● **Consigne**
Réécris toutes les entrées ci-dessous en remplaçant « At what coordinates should I click to accomplish » par « Where should I click to accomplish », sans rien modifier d'autre.

● **Données fournies**
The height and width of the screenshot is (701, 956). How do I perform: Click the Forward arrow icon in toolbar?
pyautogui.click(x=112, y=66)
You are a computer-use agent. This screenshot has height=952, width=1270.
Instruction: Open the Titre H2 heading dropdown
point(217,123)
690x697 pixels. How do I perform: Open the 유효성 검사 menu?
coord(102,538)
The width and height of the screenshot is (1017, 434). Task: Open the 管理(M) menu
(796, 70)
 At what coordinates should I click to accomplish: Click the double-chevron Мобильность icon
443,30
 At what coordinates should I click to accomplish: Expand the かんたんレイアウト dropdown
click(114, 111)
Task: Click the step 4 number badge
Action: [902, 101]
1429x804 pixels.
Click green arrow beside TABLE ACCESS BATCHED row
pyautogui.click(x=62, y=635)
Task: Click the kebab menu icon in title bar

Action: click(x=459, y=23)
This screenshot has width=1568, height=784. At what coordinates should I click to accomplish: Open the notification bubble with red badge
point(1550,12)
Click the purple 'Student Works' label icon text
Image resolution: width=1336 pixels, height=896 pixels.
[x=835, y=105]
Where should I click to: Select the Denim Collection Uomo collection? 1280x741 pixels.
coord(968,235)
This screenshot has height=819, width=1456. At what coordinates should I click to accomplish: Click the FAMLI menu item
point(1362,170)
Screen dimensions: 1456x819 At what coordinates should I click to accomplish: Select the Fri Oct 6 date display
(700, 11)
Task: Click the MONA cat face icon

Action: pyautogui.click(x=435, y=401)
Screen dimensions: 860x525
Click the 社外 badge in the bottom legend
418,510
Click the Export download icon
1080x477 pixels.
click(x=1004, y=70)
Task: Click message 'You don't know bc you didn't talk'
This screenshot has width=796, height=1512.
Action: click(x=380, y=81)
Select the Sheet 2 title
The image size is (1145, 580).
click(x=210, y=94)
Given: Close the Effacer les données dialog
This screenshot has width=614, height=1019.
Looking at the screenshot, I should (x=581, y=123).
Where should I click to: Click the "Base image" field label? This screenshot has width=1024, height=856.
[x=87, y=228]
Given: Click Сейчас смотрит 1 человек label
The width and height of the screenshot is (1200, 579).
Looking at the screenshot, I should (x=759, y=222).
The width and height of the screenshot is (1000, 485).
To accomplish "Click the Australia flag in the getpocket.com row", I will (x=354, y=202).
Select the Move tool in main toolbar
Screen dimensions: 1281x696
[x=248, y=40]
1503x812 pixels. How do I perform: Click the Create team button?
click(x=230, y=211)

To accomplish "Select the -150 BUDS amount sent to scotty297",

● **Résultat**
The height and width of the screenshot is (701, 956). How do I perform: Click the Forward arrow icon in toolbar?
pyautogui.click(x=112, y=66)
You are a computer-use agent. This screenshot has height=952, width=1270.
Instruction: Open the Titre H2 heading dropdown
point(217,123)
690x697 pixels. How do I perform: Open the 유효성 검사 menu?
coord(102,538)
The width and height of the screenshot is (1017, 434). Task: Open the 管理(M) menu
(796, 70)
 Where should I click to accomplish: Click the double-chevron Мобильность icon
443,30
 Where should I click to accomplish: Expand the かんたんレイアウト dropdown
click(114, 111)
Task: Click the step 4 number badge
Action: [902, 101]
1429x804 pixels.
Click green arrow beside TABLE ACCESS BATCHED row
pyautogui.click(x=62, y=635)
Task: Click the kebab menu icon in title bar

Action: click(x=459, y=23)
This screenshot has width=1568, height=784. Where should I click to accomplish: Open the notification bubble with red badge
point(1550,12)
Click the purple 'Student Works' label icon text
Image resolution: width=1336 pixels, height=896 pixels.
[x=835, y=105]
Where should I click to: Select the Denim Collection Uomo collection? 1280x741 pixels.
coord(968,235)
This screenshot has height=819, width=1456. Where should I click to accomplish: Click the FAMLI menu item
point(1362,170)
Screen dimensions: 1456x819 Where should I click to accomplish: Select the Fri Oct 6 date display
(700, 11)
Task: Click the MONA cat face icon

Action: pyautogui.click(x=435, y=401)
Screen dimensions: 860x525
Click the 社外 badge in the bottom legend
418,510
Click the Export download icon
1080x477 pixels.
click(x=1004, y=70)
Task: Click message 'You don't know bc you didn't talk'
This screenshot has width=796, height=1512.
Action: click(x=380, y=81)
Select the Sheet 2 title
The image size is (1145, 580).
click(x=210, y=94)
Given: Close the Effacer les données dialog
This screenshot has width=614, height=1019.
Looking at the screenshot, I should (x=581, y=123).
Where should I click to: Click the "Base image" field label? This screenshot has width=1024, height=856.
[x=87, y=228]
Given: Click Сейчас смотрит 1 человек label
The width and height of the screenshot is (1200, 579).
Looking at the screenshot, I should (x=759, y=222).
The width and height of the screenshot is (1000, 485).
To accomplish "Click the Australia flag in the getpocket.com row", I will (x=354, y=202).
Select the Move tool in main toolbar
Screen dimensions: 1281x696
[x=248, y=40]
1503x812 pixels. How do I perform: Click the Create team button?
click(x=230, y=211)

To accomplish "Select the -150 BUDS amount sent to scotty297",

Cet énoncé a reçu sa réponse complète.